[Collected data entries]
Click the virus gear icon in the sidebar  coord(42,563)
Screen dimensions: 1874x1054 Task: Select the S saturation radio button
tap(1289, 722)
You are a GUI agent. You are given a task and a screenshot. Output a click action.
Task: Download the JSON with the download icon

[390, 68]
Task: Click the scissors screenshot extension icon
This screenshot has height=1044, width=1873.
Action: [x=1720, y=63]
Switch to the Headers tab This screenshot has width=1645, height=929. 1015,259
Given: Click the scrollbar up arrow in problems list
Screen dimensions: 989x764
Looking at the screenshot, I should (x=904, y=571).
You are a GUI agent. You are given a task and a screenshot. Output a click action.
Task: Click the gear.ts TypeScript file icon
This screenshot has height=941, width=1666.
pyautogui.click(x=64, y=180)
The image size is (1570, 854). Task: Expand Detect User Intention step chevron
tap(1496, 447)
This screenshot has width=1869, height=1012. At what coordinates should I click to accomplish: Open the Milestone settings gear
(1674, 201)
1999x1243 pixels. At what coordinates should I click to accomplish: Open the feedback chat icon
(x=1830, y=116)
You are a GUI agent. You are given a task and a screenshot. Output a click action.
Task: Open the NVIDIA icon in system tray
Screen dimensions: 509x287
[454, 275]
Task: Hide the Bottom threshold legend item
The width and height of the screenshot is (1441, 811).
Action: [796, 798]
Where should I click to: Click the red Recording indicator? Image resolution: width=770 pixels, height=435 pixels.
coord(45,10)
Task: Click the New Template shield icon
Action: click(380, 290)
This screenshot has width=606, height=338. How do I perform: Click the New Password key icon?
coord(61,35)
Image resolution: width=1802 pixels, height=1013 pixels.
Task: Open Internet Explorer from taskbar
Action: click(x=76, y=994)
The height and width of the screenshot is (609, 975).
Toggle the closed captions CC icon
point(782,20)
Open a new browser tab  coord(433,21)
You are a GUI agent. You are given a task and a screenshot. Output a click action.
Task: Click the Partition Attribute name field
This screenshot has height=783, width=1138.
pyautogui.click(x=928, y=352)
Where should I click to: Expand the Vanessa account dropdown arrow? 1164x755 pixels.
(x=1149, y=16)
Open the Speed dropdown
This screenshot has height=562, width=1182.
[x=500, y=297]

Brief: Write out every entry word for word.

Final answer:
Click the virus gear icon in the sidebar  coord(42,563)
Screen dimensions: 1874x1054 Task: Select the S saturation radio button
tap(1289, 722)
You are a GUI agent. You are given a task and a screenshot. Output a click action.
Task: Download the JSON with the download icon

[390, 68]
Task: Click the scissors screenshot extension icon
This screenshot has height=1044, width=1873.
Action: [x=1720, y=63]
Switch to the Headers tab This screenshot has width=1645, height=929. 1015,259
Given: Click the scrollbar up arrow in problems list
Screen dimensions: 989x764
Looking at the screenshot, I should (x=904, y=571).
You are a GUI agent. You are given a task and a screenshot. Output a click action.
Task: Click the gear.ts TypeScript file icon
This screenshot has height=941, width=1666.
pyautogui.click(x=64, y=180)
The image size is (1570, 854). Task: Expand Detect User Intention step chevron
tap(1496, 447)
This screenshot has width=1869, height=1012. At what coordinates should I click to accomplish: Open the Milestone settings gear
(1674, 201)
1999x1243 pixels. At what coordinates should I click to accomplish: Open the feedback chat icon
(x=1830, y=116)
You are a GUI agent. You are given a task and a screenshot. Output a click action.
Task: Open the NVIDIA icon in system tray
Screen dimensions: 509x287
[454, 275]
Task: Hide the Bottom threshold legend item
The width and height of the screenshot is (1441, 811).
Action: [796, 798]
Where should I click to: Click the red Recording indicator? Image resolution: width=770 pixels, height=435 pixels.
coord(45,10)
Task: Click the New Template shield icon
Action: click(380, 290)
This screenshot has width=606, height=338. How do I perform: Click the New Password key icon?
coord(61,35)
Image resolution: width=1802 pixels, height=1013 pixels.
Task: Open Internet Explorer from taskbar
Action: click(x=76, y=994)
The height and width of the screenshot is (609, 975).
Toggle the closed captions CC icon
point(782,20)
Open a new browser tab  coord(433,21)
You are a GUI agent. You are given a task and a screenshot. Output a click action.
Task: Click the Partition Attribute name field
This screenshot has height=783, width=1138.
pyautogui.click(x=928, y=352)
Where should I click to: Expand the Vanessa account dropdown arrow? 1164x755 pixels.
(x=1149, y=16)
Open the Speed dropdown
This screenshot has height=562, width=1182.
[x=500, y=297]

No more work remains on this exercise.